The proposed site in the jail barge’s parking lot was originally swampland, which may not be suitable for a building. The lot is currently blocked in with fences and barbed wire, in the shadow of the impending light-blue barge and surrounded by empty lots, auto shops and industrial plants.
“We need a better use for the land and there are so many good uses you could put waterfront property to,” John Robert, Community Board 2 district manager, said.
Those in favor of the jail have said it will generate jobs and think that the Bronx should provide a jail for its own inmates who account for 22 percent of Rikers inmates while the population of the Bronx accounts for only 15 percent of New York City, Robert said.
The proposal, which has evolved over the last three years, was initially part of a plan conceived by Horn to construct jails in every borough to shorten the commute to jail for families and lawyers, and for inmates going to and from borough courts.

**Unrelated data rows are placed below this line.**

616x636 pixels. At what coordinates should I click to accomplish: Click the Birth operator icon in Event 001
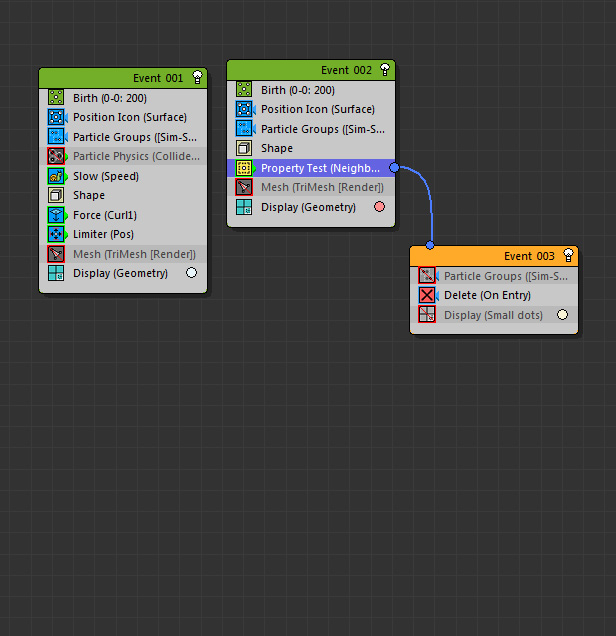(56, 98)
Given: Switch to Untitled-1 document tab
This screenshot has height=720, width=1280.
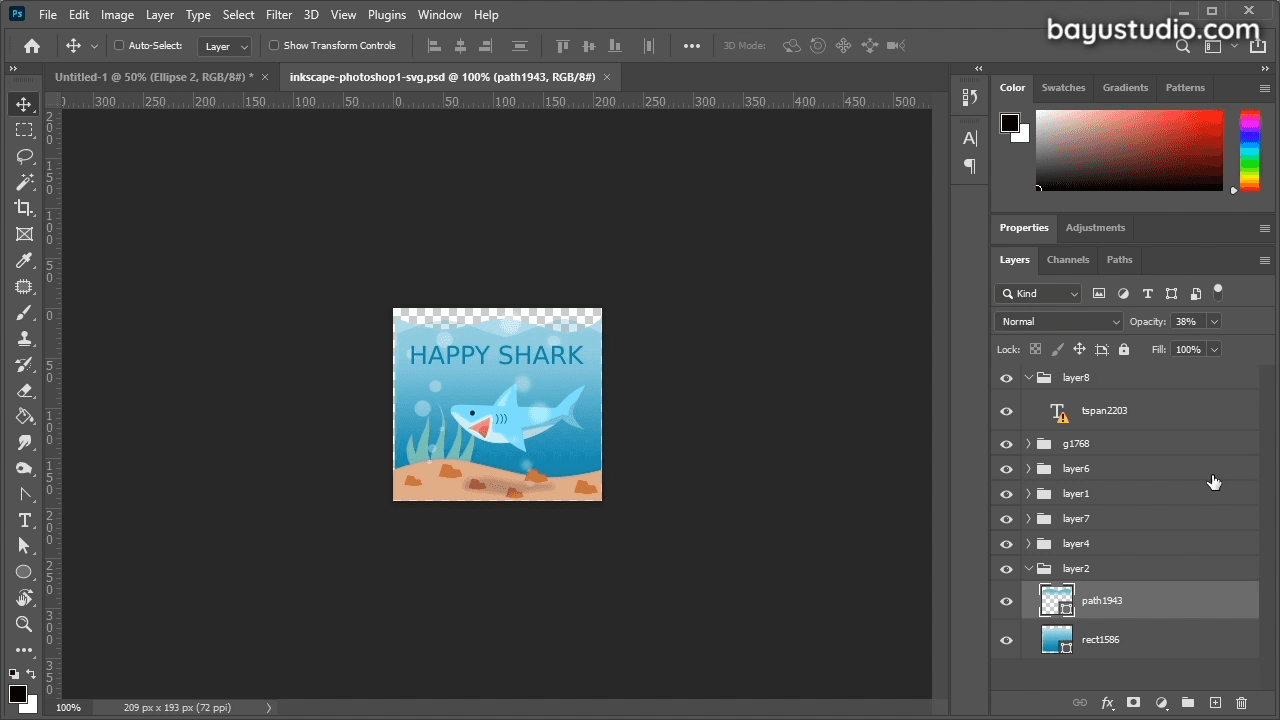Looking at the screenshot, I should tap(154, 77).
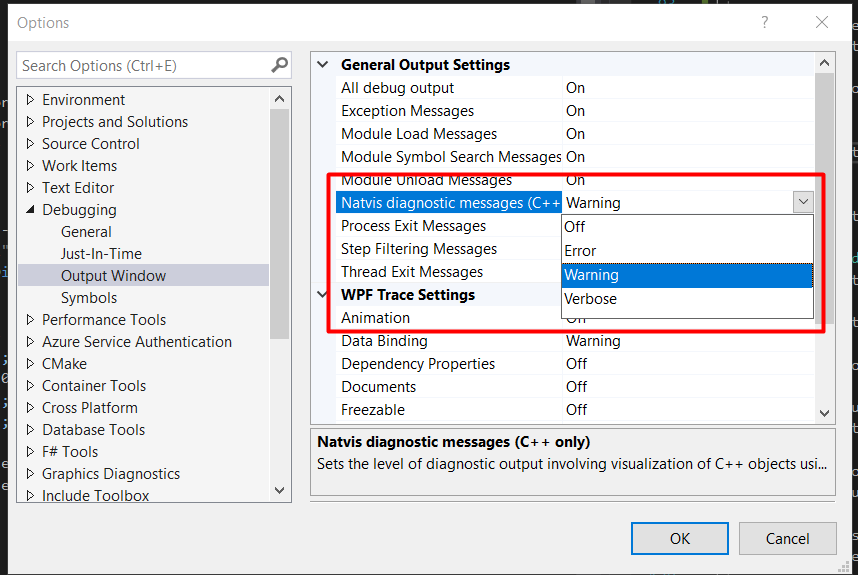Expand the Environment tree node
The width and height of the screenshot is (858, 575).
(30, 100)
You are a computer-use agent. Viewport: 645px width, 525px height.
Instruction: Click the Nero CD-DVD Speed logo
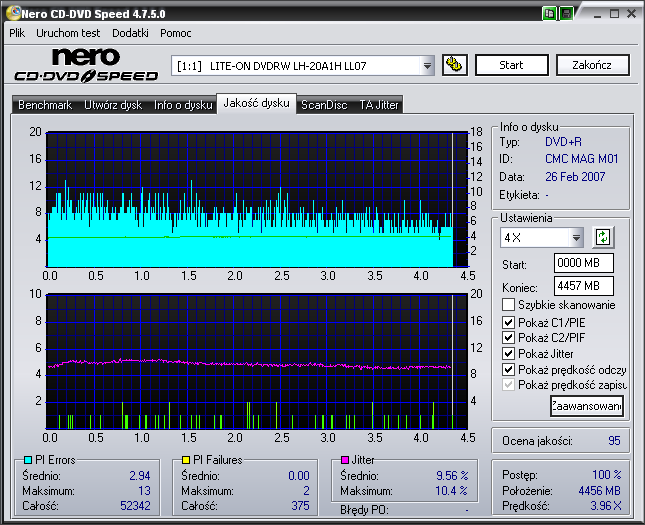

The new jail would also replace some units at Rikers Island, the city’s main jail with less than favorable conditions.
Community in Unity first learned about the initial Oak Point proposal in 2006. Over the next two years, the coalition staged protests, rallies and meetings to fight the proposal and in 2008 the original proposal was withdrawn.
In a 2008 statement to the New York City Council Committee on Fire and Criminal Justice Services, Horn said that a new proposal was downsized at the behest of Bronx elected officials and community members. In the statement, he said that Corrections would additionally consider removing the jail barge altogether.
Ortega said she is concerned Community in Unity will not be able to repeat this success because the new land is city property.
Instead of building new facilities altogether, some organizations believe Rikers should be rehabbed and transportation to get to and around the island should be boosted, said Maggie Williams, who worked at the Bronx Defenders Voter Enfranchisement program.
“Instead you would invest into busses that would go from the boroughs to Rikers. Busses on Rikers do not come frequently,” Williams said. “The conditions on Rikers are abysmal. We need new structures.”
Still for Ortega, jails don’t solve anything.
“We’re saying ‘look there’s a lot of things we want,’” she said. “Give us due process and we can have a community meeting to figure it out.”